Erfüllt ein Land seine Mitgewährleistungspflicht nicht und werde dadurch die Erfüllung des grundrechtlichen Finanzierungsanspruchs unmöglich, läge, laut BVerfG, bereits dadurch eine Verletzung der Rundfunkfreiheit vor. Die länderübergreifende Finanzierung könne ohne eine Zustimmung aller Länder nicht gewährleistet werden. Auch hinsichtlich der Rechtfertigung einer Abweichung sei mithin auf alle Länder abzustellen. Es sei demnach im gegenwärtigen System erforderlich, dass alle Länder einvernehmlich von der Bedarfsfeststellung der KEF abweichen. Beabsichtigt ein Land die Abweichung müsse es daher das Einvernehmen aller Länder herbeiführen. Im vorliegenden Fall fehle es überdies an einer nachprüfbaren, tragfähigen Begründung. Weder das Vorbringen des vergeblichen Bemühens um eine Strukturreform noch die nicht hinreichend benannten „Folgen der Corona-Pandemie“ begründeten eine Rechtfertigung der Abweichung.

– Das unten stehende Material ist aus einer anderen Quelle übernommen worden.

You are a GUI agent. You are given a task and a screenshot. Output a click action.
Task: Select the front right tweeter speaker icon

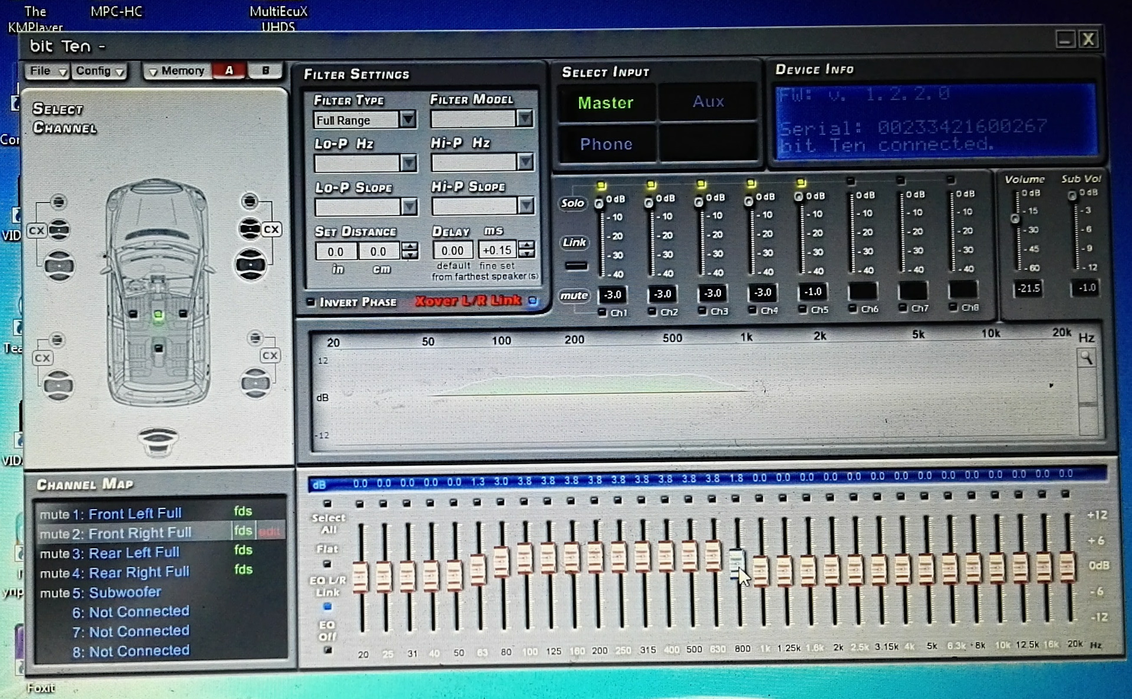coord(250,202)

Im Rahmen des Beschlusses ging das BVerfG zudem auf die wachsende Bedeutung des öffentlich-rechtlichen Rundfunks ein. Diesem komme die Aufgabe zu, „durch authentische, sorgfältig recherchierte Informationen, die Fakten und Meinungen auseinanderhalten, die Wirklichkeit nicht verzerrt darzustellen und das Sensationelle nicht in den Vordergrund zu rücken, vielmehr ein vielfaltssicherndes und Orientierungshilfe bietendes Gegengewicht zu bilden“, was angesichts des vermehrten komplexen Informationsaufkommens, der einseitigen Darstellungen, Filterblasen, Fake News und Deep Fakes an Bedeutung gewinne.

Auf Grundlage des § 35 BVerfGG sieht das BVerfG die vorläufige Geltung des Art. 1 des Medienänderungsstaatsvertrages vor, bis eine staatsvertragliche Neuregelung der Länder erlassen wird. Mit Wirkung vom 20. Juli 2021 gelte demnach die darin enthaltene Anpassung des Rundfunkbeitrags auf 18,36 €. Von einer rückwirkenden Erhöhung zum 1. Januar 2021 sieht das BVerfG jedoch ab. Diese erfordere zum gegenwärtigen Zeitpunkt eine Stellungnahme der KEF und einen neuen Änderungsstaatsvertrag mit Zustimmung aller Länder. Im Rahmen der nächsten Beitragsanpassung sei die Notwendigkeit einer Mehrausstattung der Rundfunkanstalten aber vom Beitragsgesetzgeber zu berücksichtigen.